On 01/08/2015 02:32 AM, Peter Firmstone wrote:
Thank you all for participating in this discussion.
Initially a constructor signature for deserialization was proposed to
enforce invariants and encapsulation, however there appears to be
interest in using alternative methods, although they appear to be
improvements over the status quo, I'm having trouble working out how to:
* Enforce intra class invariants with alternate proposals without
breaking encapsulation.
* How the static method proposal can be used to replace final fields
referents without needing to implement readObject().
* And how the alternative GetFields readObject() implementation can
enforce invariants and prevent finalizer attack, while also
allowing subclassing?
What started me down this path, is our project (Apache River) is heavily
dependant on Serialization, I wanted to create a secure
ObjectInputStream subclass that restricted deserialized classes to those
I had audited. My aim was to allow deserialization to enforce security
using verification, similar to how an http server verifies its input.
Now we're getting down to brass tacks. :-)
Maybe I missed this part of the discussion, but can you elaborate on why
ObjectInputValidation is inadequate for validating intra-class
invariants? I was thinking this is really the only way to effectively
achieve intra-class validation, because (barring complex graph traversal
algorithms) there isn't really any better way to guarantee that any
given subgraph of the object graph is actually fully initialized.
As far as replacing final fields, I think the seed of the best idea came
from Chris Hegarty - the problem isn't the readObject() method, the
problem is that there's no way to initialize your final fields if you
use it. By adding a "defaultReadFields()" (name not important) method
like he proposes, you can validate your single class. But I don't see
any reason why this couldn't be taken another step farther, and allow
the readObject method to actually change, add, and remove fields from
its internal map before doing so. This would allow readObject to
arbitrarily transform its content, and assign to final fields, while
only minimally changing the API and implementation.

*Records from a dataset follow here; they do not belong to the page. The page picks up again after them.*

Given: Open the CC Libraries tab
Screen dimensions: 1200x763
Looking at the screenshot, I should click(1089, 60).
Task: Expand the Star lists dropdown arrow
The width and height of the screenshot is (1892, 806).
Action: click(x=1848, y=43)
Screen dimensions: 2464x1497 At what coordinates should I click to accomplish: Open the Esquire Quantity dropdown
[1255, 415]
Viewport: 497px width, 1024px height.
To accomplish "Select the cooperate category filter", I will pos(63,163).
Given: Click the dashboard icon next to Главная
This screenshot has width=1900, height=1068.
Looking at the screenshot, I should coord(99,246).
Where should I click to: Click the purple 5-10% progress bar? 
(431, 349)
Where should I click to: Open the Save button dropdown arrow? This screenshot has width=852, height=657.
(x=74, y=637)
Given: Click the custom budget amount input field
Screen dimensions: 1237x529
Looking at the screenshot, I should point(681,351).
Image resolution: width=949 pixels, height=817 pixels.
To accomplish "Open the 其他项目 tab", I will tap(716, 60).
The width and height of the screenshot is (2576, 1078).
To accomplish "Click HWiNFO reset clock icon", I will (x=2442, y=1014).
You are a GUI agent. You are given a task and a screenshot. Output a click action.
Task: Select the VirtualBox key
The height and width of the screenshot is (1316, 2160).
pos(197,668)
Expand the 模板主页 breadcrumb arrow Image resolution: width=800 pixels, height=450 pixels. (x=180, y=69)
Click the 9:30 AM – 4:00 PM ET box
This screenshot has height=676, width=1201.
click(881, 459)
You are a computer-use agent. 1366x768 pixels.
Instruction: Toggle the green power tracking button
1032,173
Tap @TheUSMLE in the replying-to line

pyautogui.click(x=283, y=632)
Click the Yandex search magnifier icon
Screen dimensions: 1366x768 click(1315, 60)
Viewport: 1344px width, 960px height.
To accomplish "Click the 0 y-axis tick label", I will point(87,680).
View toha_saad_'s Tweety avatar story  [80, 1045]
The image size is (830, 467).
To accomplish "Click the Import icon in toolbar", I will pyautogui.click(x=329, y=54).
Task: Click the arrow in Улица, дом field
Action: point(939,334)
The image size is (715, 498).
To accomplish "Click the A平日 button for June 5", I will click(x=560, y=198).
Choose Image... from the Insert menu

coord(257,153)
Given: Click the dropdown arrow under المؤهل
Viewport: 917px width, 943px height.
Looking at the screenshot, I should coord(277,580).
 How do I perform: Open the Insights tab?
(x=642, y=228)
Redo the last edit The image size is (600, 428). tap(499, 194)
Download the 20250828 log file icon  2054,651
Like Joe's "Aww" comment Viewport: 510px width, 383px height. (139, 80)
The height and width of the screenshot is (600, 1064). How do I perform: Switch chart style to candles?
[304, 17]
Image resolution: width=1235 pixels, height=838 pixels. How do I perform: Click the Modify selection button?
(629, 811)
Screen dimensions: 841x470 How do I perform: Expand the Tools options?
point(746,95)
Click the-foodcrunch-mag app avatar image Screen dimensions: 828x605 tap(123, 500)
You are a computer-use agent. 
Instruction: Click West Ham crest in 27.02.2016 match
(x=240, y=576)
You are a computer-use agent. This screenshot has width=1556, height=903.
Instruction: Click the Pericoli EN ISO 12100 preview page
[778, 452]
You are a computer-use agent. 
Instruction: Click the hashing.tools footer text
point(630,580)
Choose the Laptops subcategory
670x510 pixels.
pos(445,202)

Unfortunately before I can achieve the goal of secure deserialization,
there's a denial of service issue in ObjectInputStream: I'd also like to
propose a system property, to allow limiting the size of arrays, created
during deserialization. Presently I can craft an inputstream to take
down the JVM, if I can do it, so can an attacker, I'd like to get that
fixed if possible.
I agree this would be a very good (and easy to implement) idea. You can
limit the underlying stream but that does you no good if the attacker
can cause the construction of any number of very large objects before
the end of stream is hit.
I wonder if this could be as simple as adding a protected method on
ObjectInputStream in the vein of:
protected boolean validateArrayCreation(Class<?> elementType, int
dimension) {
return true;
}
Or elementType could be arrayType; I don't think it matters too much.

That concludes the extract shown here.